→ Try it
One number is the whole answer: how many lines of the material hold "agent".

Segment Start: Records provided

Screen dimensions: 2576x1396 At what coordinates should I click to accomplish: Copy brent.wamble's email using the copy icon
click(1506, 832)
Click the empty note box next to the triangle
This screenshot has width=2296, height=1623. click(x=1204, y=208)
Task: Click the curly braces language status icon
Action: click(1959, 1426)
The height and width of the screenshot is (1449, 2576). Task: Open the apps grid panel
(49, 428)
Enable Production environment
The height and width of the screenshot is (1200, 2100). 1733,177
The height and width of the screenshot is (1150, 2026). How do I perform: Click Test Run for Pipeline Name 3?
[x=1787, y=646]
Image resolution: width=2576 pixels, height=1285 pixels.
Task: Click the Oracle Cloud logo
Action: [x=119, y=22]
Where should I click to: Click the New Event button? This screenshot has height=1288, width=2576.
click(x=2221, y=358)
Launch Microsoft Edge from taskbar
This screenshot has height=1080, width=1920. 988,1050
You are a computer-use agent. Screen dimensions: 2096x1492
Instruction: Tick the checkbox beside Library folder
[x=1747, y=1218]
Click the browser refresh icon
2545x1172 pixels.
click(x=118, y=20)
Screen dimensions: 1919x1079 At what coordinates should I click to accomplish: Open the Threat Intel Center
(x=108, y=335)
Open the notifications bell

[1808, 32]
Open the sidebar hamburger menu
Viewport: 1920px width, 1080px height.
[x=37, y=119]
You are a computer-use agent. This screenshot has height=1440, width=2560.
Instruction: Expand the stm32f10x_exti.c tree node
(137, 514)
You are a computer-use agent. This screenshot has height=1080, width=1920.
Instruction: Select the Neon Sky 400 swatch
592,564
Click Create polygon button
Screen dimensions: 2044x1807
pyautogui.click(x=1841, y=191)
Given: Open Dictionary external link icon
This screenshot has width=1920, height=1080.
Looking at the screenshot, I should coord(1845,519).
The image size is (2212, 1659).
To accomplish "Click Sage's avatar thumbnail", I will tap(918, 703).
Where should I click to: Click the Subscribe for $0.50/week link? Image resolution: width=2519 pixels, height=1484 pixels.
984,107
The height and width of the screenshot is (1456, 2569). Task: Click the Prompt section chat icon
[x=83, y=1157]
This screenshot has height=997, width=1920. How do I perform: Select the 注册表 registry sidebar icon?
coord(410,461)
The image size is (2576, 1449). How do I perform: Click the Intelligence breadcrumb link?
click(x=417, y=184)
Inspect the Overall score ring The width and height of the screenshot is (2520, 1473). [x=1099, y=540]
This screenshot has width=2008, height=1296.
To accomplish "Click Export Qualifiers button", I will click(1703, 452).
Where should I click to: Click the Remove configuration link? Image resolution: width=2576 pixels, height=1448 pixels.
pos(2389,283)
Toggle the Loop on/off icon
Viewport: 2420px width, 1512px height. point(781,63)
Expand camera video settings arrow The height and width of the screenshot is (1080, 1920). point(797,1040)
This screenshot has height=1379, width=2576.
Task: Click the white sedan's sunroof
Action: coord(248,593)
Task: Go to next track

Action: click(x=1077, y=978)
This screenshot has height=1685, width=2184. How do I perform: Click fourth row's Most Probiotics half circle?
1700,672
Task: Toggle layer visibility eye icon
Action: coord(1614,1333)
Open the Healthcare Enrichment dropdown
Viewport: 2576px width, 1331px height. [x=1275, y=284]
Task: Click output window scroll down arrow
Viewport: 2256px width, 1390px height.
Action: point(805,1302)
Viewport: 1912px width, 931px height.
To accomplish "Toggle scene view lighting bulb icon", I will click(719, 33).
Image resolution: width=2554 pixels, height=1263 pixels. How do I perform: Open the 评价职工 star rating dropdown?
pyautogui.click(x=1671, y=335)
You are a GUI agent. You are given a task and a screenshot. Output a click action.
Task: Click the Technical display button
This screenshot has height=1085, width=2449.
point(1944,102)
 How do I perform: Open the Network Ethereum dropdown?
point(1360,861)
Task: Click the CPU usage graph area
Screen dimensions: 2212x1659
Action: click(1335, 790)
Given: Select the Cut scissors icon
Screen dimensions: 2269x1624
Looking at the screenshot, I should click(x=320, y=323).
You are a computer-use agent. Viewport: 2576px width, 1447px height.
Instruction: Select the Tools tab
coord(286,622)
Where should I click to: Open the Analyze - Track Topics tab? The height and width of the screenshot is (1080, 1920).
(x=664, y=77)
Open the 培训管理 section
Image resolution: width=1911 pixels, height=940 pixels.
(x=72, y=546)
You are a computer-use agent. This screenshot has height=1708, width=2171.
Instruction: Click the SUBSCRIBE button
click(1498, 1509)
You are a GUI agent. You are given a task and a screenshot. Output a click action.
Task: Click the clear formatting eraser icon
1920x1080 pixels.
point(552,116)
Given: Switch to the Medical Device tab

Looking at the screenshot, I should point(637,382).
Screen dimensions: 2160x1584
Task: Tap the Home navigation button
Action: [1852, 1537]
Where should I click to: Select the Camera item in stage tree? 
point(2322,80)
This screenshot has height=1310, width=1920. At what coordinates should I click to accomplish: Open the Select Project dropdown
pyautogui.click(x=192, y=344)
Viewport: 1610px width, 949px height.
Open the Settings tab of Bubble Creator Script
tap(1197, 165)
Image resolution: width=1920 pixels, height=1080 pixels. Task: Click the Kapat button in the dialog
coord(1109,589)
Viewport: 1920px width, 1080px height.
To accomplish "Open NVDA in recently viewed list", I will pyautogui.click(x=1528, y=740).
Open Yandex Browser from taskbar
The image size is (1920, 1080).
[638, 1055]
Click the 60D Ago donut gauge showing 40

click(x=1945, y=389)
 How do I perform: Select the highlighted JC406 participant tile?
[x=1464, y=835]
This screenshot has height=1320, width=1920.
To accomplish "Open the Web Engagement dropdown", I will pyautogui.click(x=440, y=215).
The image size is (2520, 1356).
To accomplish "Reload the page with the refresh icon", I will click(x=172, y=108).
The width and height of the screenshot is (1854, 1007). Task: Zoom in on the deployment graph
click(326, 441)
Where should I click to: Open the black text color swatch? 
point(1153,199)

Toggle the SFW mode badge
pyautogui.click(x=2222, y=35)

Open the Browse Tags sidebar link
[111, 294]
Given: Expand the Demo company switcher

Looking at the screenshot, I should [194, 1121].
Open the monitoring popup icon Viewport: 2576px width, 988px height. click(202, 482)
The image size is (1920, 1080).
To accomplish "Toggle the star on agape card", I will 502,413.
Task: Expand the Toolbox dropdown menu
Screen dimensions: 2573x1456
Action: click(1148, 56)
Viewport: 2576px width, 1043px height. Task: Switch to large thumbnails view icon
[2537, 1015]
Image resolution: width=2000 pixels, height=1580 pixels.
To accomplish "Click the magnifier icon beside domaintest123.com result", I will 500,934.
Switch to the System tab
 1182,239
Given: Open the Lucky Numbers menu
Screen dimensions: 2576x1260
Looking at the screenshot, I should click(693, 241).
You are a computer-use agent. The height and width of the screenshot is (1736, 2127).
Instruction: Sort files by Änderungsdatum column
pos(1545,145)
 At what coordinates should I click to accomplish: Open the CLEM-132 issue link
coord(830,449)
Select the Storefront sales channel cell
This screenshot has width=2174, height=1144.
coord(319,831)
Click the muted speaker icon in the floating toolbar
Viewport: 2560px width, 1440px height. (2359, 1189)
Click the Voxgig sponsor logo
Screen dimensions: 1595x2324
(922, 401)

Segment End: Records provided

→ Solution
8